Most people like to think that they’re contrarians when they’re buying companies that face an earnings result that missed expectations but the more accurate approach isn’t being contrarian but actually just being a mean reversion trader.
The fact is that high quality stocks disappoint. Eventually, companies will have a harder time reaching or exceeding investors’ expectations mainly due to the bars being set high.
That’s why mean reversion traders and investors love buying high quality companies that miss earnings results. They are the ones who know that the correction is a cyclical effect and not a structural one. These traders aren’t ordinary small time investors. These are deep pocketed traders who know that a highly profitable business will have a mean return equivalent to its historical growth rates.
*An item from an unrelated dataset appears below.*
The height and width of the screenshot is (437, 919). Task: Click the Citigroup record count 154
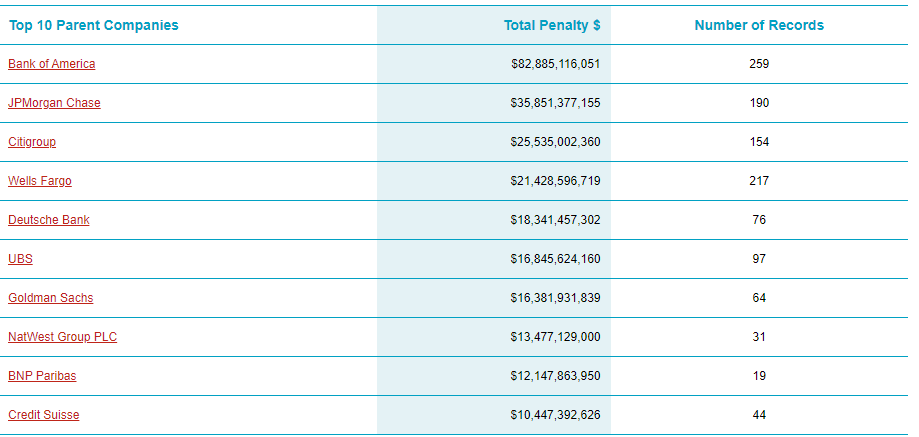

The higher the margin of safety, the less obstacles when it comes to exceeding expectations over the succeeding months and quarters.
Note though that a bad business model can never be cured by cheap valuations.
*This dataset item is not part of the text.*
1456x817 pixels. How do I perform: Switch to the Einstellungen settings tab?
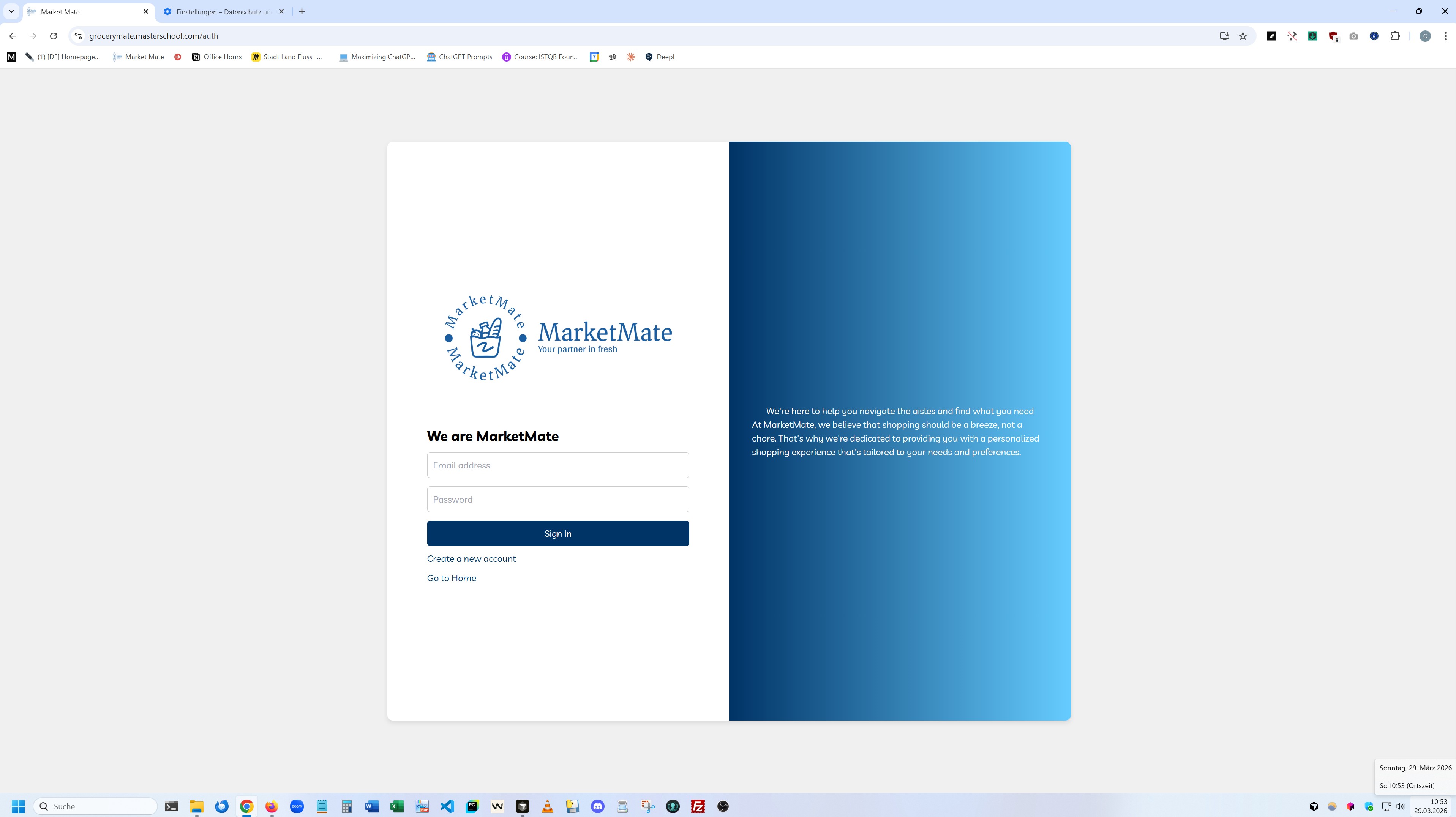[223, 12]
The business in itself has to have high cash flows to make it really desirable amongst value investors. Its operating income must be recurring (delete the one-off gains especially in financial firms). The company must be earning at least 18% on the invested capital (ROIC.) That’s a superior business.
Make it a habit to find good businesses having a bad day and you’ll be fine.
Hence, it would be super wonderful should our market correct in a manner that is decisively huge since that would offer you one of the best entry points simply due to cyclical and timing issues of acquisitions that haven’t resulted to earnings growth but will deliver so within a few years.
This approach though is not for everyone.
These will not work for people with a time horizon of less than three months.